Task to complete. Repeat exactly the lines below from the line that contains "Open the highlighted 个人信息 entry" to the last line, inclusive, without the pictures.
------------
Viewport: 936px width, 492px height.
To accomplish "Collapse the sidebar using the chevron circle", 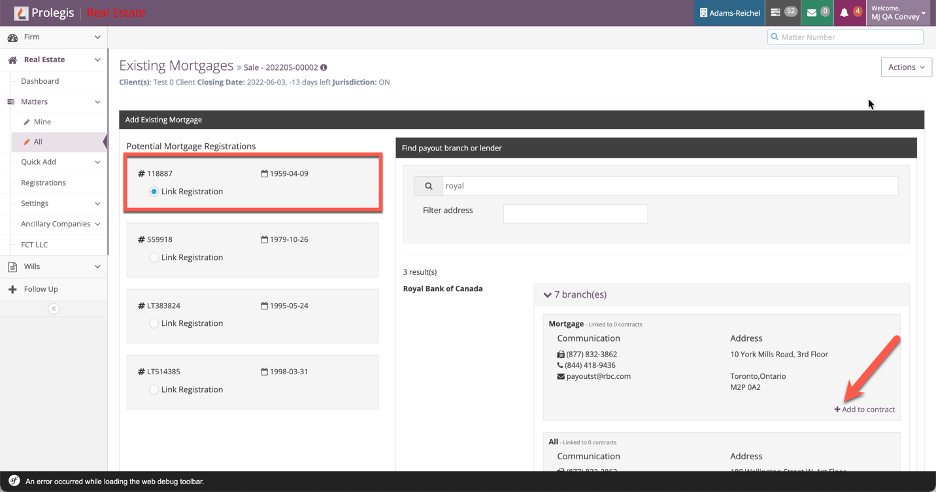I will [x=54, y=309].
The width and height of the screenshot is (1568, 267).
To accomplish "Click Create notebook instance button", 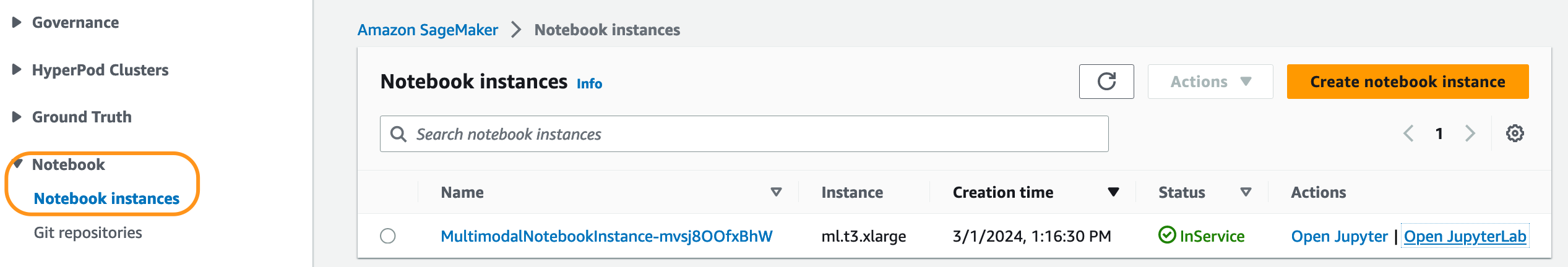I will point(1408,82).
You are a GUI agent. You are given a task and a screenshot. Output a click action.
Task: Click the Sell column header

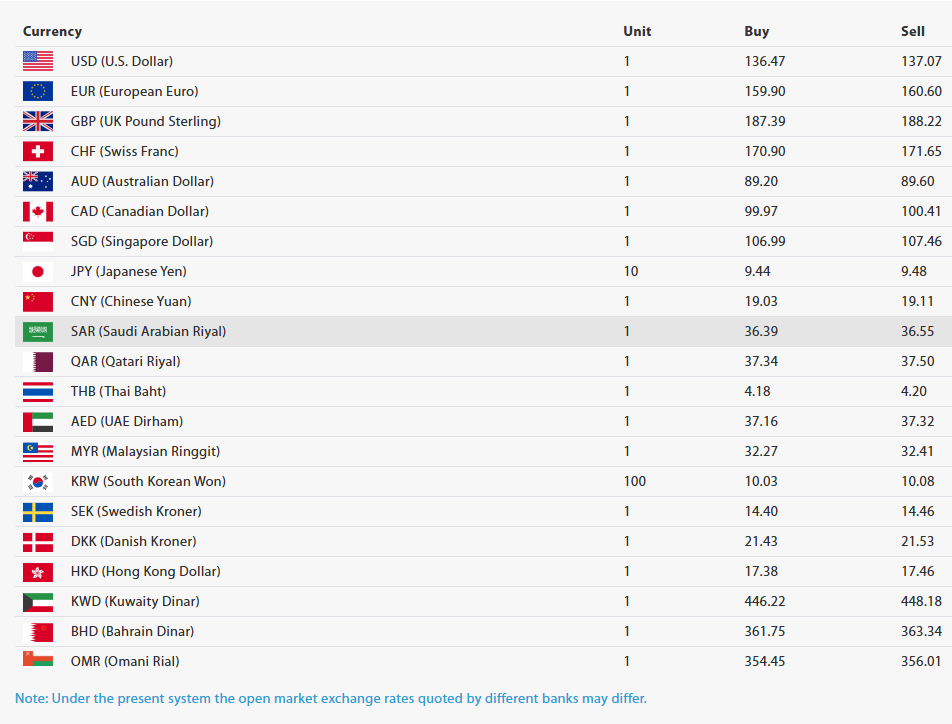coord(913,32)
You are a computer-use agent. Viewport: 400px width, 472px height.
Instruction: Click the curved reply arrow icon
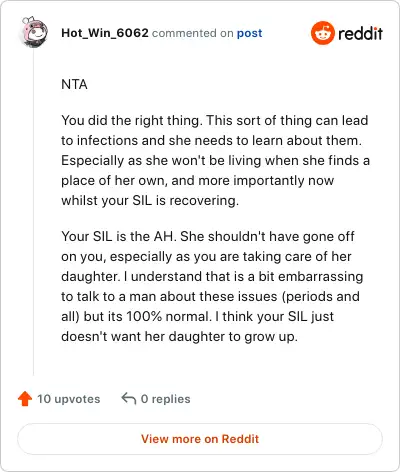129,398
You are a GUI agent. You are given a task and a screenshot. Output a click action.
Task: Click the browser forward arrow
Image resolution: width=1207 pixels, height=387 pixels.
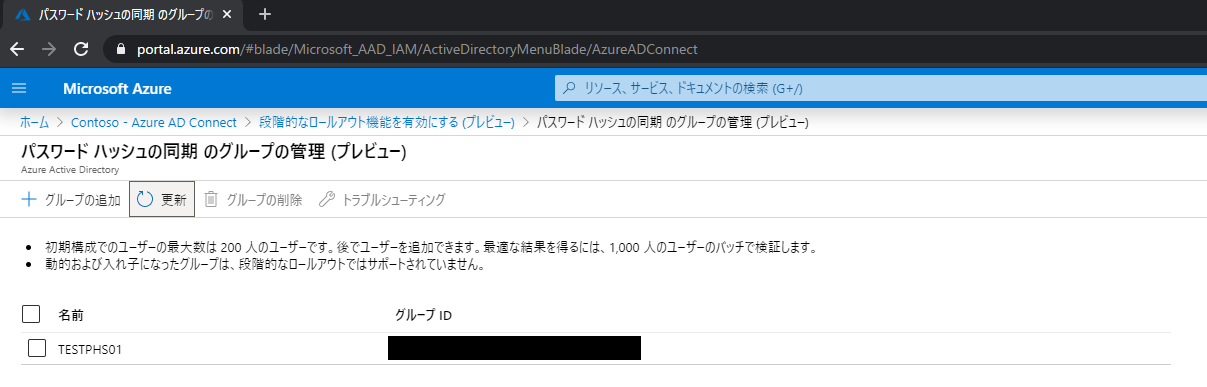(50, 48)
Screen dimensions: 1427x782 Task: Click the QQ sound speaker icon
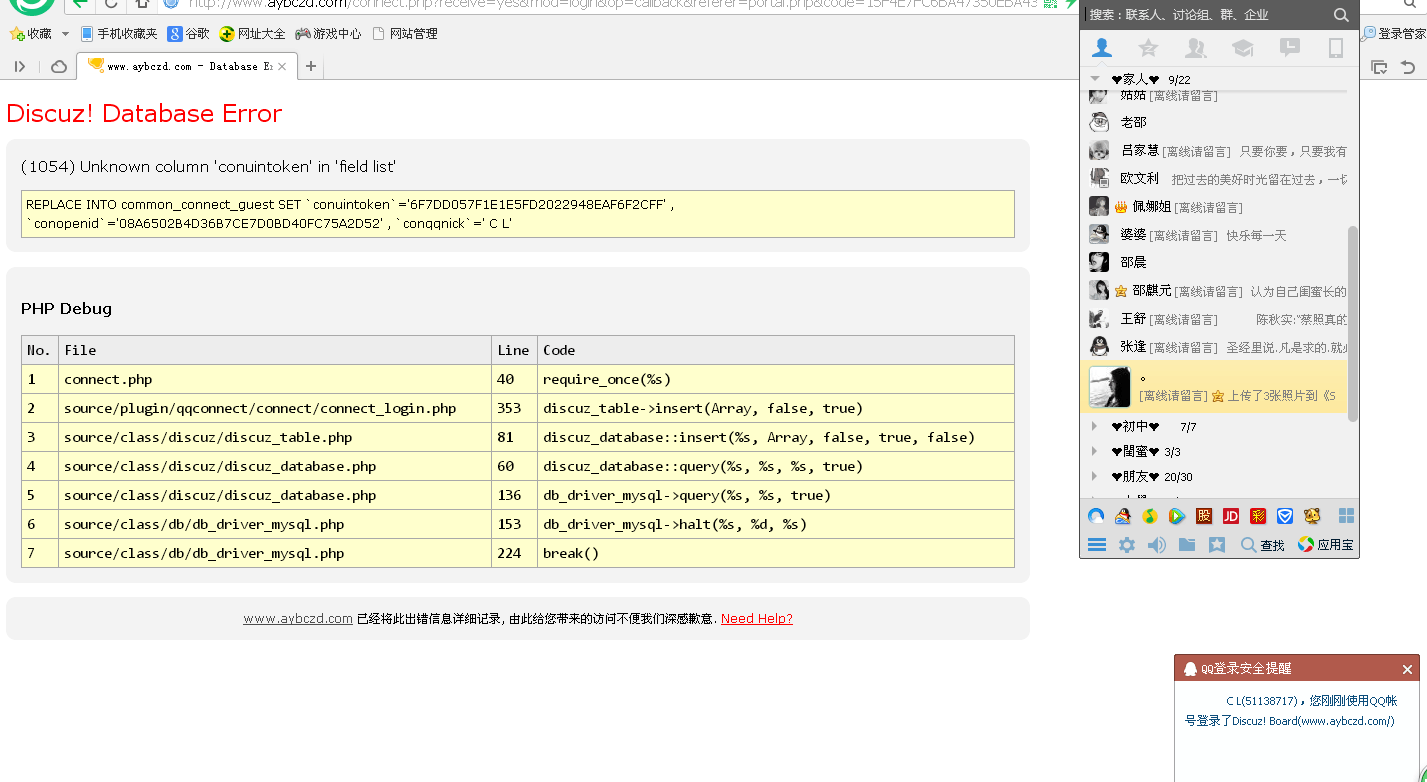[1156, 545]
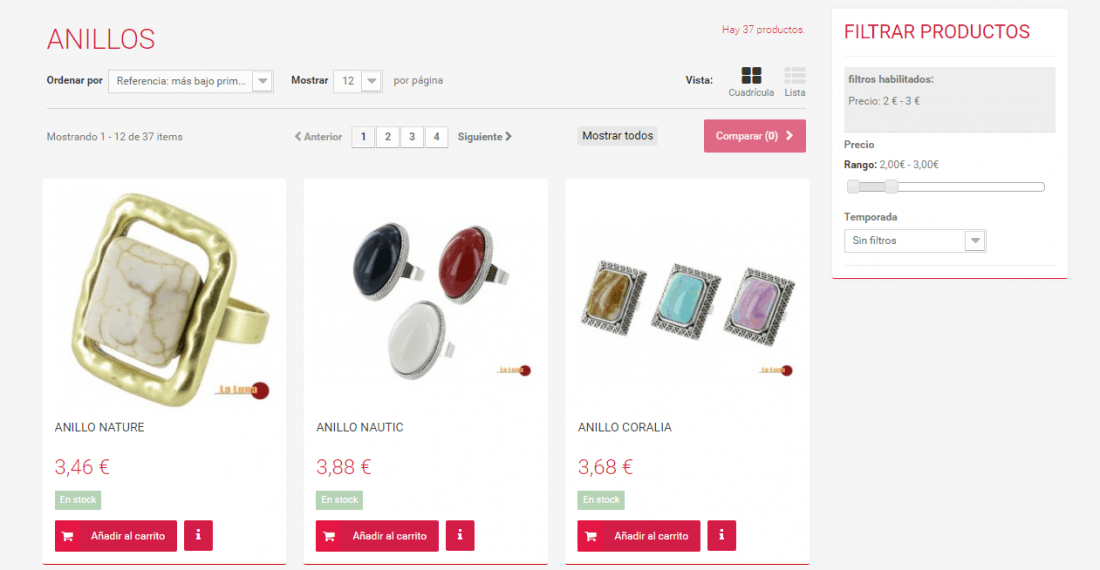This screenshot has height=570, width=1100.
Task: Go to page 4 of results
Action: (x=436, y=137)
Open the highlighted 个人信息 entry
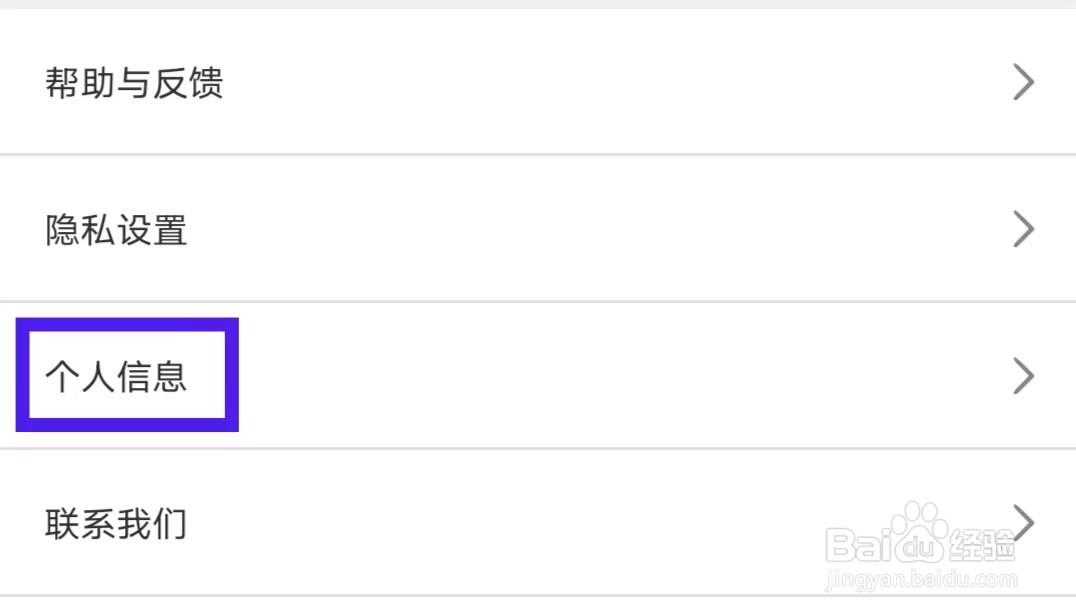The image size is (1076, 616). pos(116,377)
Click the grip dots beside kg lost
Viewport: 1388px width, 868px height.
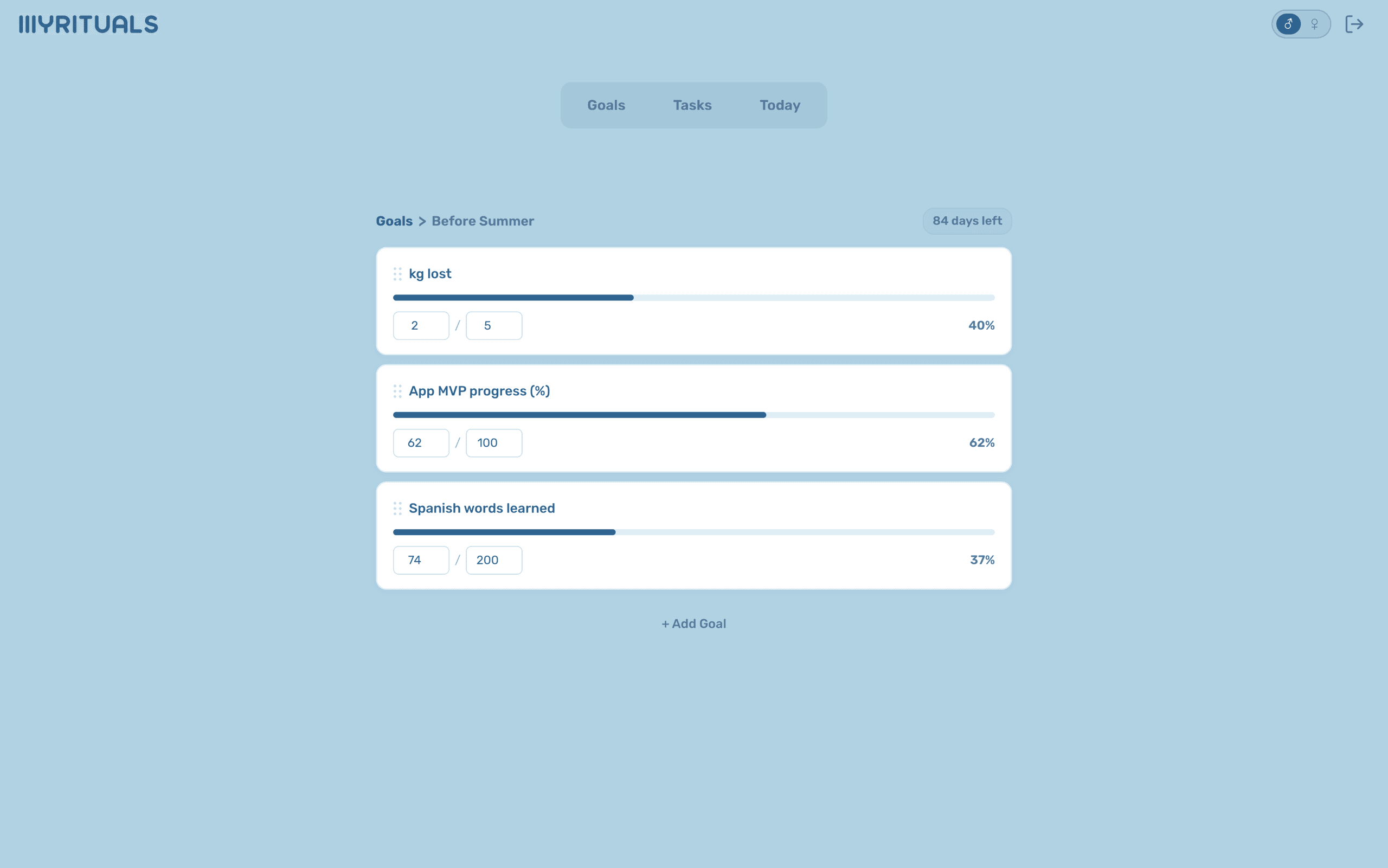pos(398,274)
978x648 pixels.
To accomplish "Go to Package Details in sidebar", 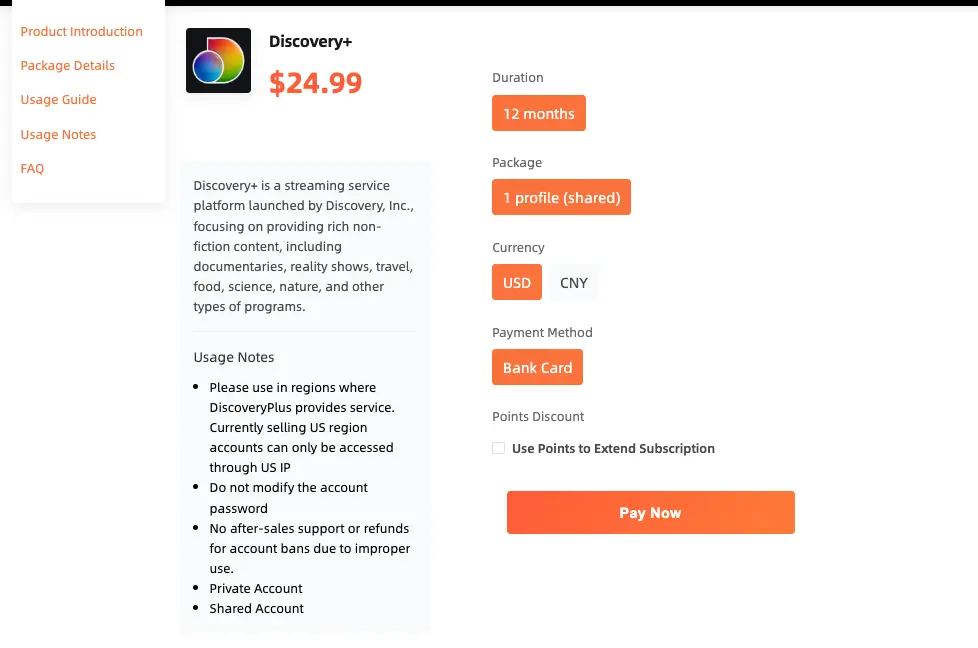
------------
Written solution.
Open the highlighted 个人信息 entry
The image size is (1076, 616). pos(116,377)
Click the grip dots beside kg lost
Viewport: 1388px width, 868px height.
pos(398,274)
978x648 pixels.
To accomplish "Go to Package Details in sidebar", 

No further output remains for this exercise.